▶ **WHAT THE TASK REQUIRES**
Turn the material from the line with "[List of items for About] (427, 92)" to the line with "lacking (104, 1574)", both included, into a Markdown table with two columns: Number for the row count and Line for the line itself. Skip any blank lines.

▶ **RAW DATA**
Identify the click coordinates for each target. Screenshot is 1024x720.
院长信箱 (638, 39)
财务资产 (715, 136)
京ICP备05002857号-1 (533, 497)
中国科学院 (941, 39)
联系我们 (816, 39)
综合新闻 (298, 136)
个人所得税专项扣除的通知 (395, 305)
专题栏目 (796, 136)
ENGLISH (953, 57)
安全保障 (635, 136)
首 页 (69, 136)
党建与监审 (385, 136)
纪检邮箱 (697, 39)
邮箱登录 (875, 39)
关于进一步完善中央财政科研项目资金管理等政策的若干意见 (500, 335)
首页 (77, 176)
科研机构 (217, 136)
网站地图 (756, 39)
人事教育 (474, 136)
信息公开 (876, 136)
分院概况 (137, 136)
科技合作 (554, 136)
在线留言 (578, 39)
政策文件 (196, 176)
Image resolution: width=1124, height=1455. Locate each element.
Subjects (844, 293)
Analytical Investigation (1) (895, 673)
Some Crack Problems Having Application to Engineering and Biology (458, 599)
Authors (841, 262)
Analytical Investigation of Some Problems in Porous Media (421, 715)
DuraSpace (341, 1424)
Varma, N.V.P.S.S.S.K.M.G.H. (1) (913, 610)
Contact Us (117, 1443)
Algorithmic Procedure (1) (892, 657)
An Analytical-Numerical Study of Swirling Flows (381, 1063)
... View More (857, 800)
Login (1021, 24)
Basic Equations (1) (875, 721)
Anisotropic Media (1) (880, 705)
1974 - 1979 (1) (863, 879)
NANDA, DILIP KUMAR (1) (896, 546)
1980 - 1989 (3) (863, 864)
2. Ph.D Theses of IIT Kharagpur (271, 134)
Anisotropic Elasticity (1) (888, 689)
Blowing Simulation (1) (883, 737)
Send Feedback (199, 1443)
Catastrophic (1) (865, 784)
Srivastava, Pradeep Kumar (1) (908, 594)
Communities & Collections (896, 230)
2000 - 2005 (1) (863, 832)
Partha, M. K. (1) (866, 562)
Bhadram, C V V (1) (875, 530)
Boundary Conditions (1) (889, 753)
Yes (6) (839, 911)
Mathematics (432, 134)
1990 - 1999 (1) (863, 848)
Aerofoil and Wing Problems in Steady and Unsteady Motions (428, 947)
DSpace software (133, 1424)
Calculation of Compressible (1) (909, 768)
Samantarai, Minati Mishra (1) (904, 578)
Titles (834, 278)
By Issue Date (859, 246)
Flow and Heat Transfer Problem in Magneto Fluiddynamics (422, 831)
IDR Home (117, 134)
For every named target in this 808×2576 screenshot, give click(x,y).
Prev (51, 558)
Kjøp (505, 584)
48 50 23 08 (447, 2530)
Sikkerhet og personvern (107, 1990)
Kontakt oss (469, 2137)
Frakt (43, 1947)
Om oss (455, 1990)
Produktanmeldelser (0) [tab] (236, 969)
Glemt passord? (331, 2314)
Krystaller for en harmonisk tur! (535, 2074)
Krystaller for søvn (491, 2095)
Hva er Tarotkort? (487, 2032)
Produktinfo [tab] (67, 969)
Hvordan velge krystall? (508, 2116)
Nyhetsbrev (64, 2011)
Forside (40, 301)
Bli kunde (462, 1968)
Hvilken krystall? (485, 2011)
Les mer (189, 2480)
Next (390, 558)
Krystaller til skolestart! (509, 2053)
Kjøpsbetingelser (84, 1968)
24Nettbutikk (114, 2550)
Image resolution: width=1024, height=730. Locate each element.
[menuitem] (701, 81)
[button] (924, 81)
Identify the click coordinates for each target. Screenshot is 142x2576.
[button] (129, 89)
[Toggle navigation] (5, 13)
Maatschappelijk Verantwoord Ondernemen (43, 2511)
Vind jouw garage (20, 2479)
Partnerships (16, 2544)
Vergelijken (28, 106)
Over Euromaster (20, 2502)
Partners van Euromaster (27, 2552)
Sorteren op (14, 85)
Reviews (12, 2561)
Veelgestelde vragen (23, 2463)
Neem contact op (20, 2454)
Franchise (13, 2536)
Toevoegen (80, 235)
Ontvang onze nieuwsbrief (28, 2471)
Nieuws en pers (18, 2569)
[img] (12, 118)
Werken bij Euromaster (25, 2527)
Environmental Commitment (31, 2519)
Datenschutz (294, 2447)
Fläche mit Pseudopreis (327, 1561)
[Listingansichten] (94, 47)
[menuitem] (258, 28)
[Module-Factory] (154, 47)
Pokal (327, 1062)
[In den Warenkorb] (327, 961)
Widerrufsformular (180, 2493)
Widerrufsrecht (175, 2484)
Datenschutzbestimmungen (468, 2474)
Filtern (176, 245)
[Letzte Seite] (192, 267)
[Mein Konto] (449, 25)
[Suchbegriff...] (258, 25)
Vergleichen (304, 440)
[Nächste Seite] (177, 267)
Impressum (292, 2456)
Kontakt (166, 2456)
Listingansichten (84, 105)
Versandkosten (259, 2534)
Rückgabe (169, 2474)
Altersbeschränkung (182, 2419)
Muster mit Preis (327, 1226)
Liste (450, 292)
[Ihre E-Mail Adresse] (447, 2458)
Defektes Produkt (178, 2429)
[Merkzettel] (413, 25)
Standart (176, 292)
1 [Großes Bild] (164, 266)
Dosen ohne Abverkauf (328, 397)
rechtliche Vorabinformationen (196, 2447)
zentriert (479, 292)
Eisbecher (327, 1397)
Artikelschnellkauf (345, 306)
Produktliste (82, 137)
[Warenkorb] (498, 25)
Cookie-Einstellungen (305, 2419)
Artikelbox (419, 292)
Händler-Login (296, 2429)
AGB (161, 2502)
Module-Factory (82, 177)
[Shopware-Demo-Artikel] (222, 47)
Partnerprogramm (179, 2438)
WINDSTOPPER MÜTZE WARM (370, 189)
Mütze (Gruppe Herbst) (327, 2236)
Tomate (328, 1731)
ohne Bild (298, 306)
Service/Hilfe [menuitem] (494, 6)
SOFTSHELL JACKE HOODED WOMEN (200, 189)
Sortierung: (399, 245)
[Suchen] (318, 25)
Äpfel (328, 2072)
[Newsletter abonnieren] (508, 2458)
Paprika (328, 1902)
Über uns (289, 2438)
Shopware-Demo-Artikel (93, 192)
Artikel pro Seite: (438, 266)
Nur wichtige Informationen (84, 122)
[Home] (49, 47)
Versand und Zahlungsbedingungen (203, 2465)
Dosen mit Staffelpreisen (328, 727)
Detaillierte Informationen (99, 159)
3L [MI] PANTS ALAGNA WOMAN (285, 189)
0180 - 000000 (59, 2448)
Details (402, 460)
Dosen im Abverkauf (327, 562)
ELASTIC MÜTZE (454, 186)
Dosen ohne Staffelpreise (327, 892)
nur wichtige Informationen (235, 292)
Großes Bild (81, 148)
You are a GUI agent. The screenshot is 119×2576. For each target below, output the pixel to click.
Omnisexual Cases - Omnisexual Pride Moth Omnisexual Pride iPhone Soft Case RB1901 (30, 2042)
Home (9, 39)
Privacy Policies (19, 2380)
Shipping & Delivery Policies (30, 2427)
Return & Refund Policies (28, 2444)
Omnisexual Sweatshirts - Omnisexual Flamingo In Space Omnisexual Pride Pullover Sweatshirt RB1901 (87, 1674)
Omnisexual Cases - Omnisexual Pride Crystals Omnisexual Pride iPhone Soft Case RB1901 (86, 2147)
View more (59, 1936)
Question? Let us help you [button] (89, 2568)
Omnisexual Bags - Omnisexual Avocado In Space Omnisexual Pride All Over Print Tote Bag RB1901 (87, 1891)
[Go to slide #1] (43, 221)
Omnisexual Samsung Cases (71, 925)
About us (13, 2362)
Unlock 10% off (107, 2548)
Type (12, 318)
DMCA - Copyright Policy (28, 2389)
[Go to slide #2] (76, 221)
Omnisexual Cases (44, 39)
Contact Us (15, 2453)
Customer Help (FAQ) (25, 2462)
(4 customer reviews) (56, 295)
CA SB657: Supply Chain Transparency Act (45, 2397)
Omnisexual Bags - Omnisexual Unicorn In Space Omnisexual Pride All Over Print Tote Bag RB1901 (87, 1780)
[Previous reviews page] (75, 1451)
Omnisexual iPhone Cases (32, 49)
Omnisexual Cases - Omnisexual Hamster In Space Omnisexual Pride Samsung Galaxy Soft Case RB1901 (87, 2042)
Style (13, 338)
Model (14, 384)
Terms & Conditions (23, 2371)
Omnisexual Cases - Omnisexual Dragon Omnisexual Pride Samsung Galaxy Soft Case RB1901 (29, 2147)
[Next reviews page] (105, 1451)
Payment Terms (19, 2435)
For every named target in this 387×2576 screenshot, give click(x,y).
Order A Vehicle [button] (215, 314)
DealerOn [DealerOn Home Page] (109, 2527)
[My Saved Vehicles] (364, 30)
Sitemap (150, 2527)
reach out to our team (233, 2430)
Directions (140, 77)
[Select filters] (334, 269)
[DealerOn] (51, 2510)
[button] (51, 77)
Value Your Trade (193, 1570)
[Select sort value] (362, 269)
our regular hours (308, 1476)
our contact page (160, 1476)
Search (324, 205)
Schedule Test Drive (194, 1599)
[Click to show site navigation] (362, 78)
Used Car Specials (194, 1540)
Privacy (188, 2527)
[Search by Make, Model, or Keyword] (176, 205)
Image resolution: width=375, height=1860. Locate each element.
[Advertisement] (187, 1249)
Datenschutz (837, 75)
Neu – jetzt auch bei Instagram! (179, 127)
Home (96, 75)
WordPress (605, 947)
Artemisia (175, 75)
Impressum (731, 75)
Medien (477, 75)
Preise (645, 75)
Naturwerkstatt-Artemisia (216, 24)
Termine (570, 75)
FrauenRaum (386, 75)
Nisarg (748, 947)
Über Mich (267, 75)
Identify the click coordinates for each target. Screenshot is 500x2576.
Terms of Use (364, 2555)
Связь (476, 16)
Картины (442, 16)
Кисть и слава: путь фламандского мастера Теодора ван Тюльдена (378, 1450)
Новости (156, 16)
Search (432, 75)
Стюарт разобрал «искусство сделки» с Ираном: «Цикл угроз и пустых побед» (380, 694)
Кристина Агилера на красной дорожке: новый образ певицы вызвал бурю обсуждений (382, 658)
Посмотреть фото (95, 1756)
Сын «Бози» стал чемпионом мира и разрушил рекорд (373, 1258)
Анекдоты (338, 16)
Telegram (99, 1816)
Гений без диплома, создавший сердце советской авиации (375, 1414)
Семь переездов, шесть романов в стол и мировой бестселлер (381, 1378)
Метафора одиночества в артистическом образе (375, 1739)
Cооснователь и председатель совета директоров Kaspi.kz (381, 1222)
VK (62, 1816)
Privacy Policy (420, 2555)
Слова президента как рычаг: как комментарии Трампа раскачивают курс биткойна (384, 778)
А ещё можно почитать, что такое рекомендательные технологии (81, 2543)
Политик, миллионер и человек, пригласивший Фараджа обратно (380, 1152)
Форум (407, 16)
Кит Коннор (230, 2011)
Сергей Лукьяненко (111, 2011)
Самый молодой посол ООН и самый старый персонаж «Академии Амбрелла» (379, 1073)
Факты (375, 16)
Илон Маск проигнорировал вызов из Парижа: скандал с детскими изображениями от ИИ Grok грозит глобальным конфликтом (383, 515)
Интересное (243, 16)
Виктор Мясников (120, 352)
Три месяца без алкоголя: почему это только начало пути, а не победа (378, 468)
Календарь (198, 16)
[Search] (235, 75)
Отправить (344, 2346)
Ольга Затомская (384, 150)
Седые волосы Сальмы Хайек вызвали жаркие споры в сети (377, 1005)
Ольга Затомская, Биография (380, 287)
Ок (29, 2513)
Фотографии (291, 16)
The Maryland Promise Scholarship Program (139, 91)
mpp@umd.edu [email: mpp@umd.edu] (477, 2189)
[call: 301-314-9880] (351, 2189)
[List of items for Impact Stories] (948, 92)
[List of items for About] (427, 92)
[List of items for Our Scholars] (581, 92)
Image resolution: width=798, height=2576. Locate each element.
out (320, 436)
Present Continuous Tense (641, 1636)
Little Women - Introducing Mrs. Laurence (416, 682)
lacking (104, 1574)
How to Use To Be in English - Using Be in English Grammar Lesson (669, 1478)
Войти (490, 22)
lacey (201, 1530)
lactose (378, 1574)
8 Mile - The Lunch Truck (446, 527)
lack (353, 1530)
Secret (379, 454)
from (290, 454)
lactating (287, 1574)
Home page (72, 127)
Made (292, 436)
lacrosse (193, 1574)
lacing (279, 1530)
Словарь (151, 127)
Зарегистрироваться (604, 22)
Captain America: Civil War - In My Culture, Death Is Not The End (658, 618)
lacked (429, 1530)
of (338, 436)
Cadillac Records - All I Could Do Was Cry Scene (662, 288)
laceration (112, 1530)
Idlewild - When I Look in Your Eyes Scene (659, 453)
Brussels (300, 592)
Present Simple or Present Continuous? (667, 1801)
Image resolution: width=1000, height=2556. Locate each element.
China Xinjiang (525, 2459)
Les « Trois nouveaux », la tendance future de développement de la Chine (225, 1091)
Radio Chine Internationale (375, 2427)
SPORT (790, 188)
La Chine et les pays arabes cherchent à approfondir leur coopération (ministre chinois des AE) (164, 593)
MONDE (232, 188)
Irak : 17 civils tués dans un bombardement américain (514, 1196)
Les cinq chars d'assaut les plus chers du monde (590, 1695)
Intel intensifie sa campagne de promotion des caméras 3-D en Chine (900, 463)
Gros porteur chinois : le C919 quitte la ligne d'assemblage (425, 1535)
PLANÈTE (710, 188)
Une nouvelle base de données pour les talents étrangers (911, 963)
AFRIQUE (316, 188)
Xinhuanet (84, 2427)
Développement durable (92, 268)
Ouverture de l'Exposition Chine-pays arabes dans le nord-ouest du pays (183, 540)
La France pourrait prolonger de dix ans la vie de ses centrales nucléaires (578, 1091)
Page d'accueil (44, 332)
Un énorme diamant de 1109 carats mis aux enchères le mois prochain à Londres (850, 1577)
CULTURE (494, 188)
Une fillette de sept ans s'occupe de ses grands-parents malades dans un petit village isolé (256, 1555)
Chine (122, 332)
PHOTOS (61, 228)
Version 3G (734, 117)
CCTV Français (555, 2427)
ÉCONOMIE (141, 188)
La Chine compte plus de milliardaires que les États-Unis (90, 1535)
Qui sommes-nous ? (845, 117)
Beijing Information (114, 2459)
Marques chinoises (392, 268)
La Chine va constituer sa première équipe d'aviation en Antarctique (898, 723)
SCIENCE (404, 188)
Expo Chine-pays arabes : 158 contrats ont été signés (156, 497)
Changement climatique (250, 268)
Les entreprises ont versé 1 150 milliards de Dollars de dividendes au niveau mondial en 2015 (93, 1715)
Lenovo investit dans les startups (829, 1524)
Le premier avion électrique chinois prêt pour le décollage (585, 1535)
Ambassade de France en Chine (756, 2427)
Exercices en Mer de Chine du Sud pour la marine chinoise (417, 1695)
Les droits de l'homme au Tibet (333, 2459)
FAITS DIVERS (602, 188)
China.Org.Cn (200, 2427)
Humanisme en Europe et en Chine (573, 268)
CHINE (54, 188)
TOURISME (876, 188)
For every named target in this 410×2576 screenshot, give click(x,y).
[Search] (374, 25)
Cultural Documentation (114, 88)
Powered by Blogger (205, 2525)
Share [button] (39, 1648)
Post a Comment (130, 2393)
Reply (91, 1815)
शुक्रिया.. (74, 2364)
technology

▶ **FULL ANSWER**
| Number | Line |
|---|---|
| 1 | [List of items for About] (427, 92) |
| 2 | [List of items for Our Scholars] (581, 92) |
| 3 | Image resolution: width=798, height=2576. Locate each element. |
| 4 | out (320, 436) |
| 5 | Present Continuous Tense (641, 1636) |
| 6 | Little Women - Introducing Mrs. Laurence (416, 682) |
| 7 | lacking (104, 1574) |